O modelo de hospitais emergenciais se mostrou problemático. Vários acabaram ociosos. Com o tempo ficou claro que fazia mais sentido abrir vagas nas unidades existentes, sem necessidade de replicar todas as estruturas de apoio nelas disponíveis, de secretaria e farmácia a cozinha e lavanderia.
As vagas de UTI foram, sim, aumentadas —muito. Em um ano de pandemia, mais de 25 mil leitos da modalidade foram incorporados aos 41 mil preexistentes nas redes pública e privada de hospitais, um incremento de 61%.
Pouco adiantou, como provam as estatísticas de ocupação. Nada menos que 21 das 26 capitais estaduais viram suas UTIs ultrapassarem 90% de lotação, o que na prática torna inadministráveis sistemas para alocar pacientes graves.
Há limites objetivos para a expansão contínua. É finito o número de médicos e enfermeiros especializados.
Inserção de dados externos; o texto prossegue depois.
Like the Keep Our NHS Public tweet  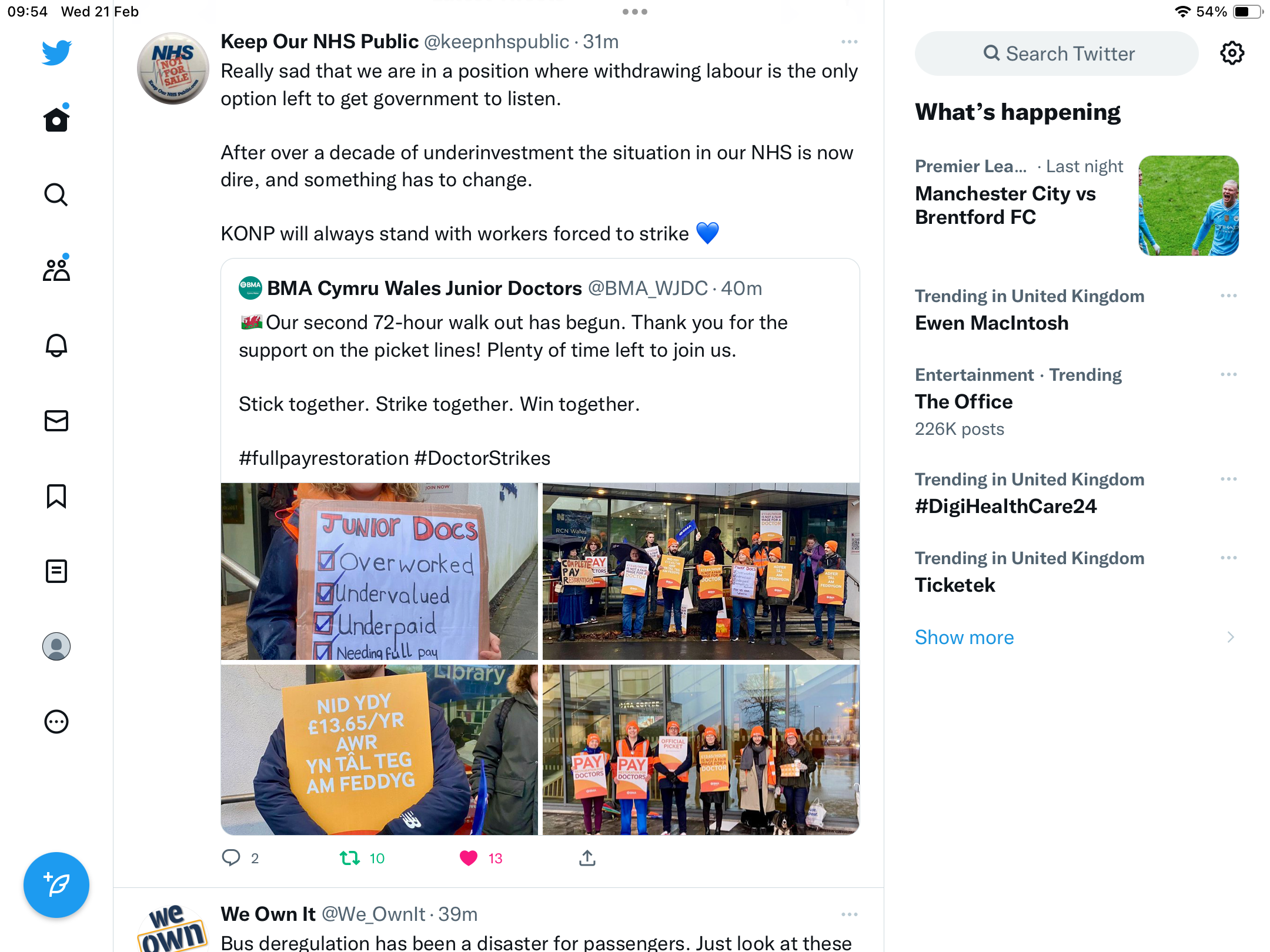click(x=469, y=859)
Não resolve instalar camas e respiradores se não houver pessoal treinado para operá-los e executar procedimentos específicos.
A velocidade de contágio cresceu tanto que rareiam não só recursos humanos, mas suprimentos. A tragédia do oxigênio em Manaus, em janeiro, foi só amostra do que viria: 1.068 de 2.411 prefeituras ouvidas pelo Conselho Nacional de Secretarias Municipais de Saúde (Conasems) relatam risco de desabastecimento em dez dias.
Não bastasse a falta do gás, escasseiam medicamentos necessários para intubar pacientes, como sedativos e bloqueadores musculares. Não surpreende que, com a demanda sobrepujando a oferta, os preços tenham disparado até 220% acima dos valores pré-Covid.
Mesmo no estado mais rico, São Paulo, meio milhar de doentes morreram à espera de vaga em UTI, e isso apenas desde março.
No cenário dantesco, Jair Bolsonaro vai a Chapecó (SC) e mais uma vez promove tratamento precoce fraudulento. Correligionários seus, na Prefeitura de Bauru (SP) ou no Supremo Tribunal Federal, repetem o sofisma sinistro que põe a aglomeração em templos e bares à frente do direito à vida e à saúde.
Nunca foi tão urgente repetir: até que a vacinação permita a superação da epidemia, apenas o distanciamento social pode diminuir o impacto do desastre já consumado.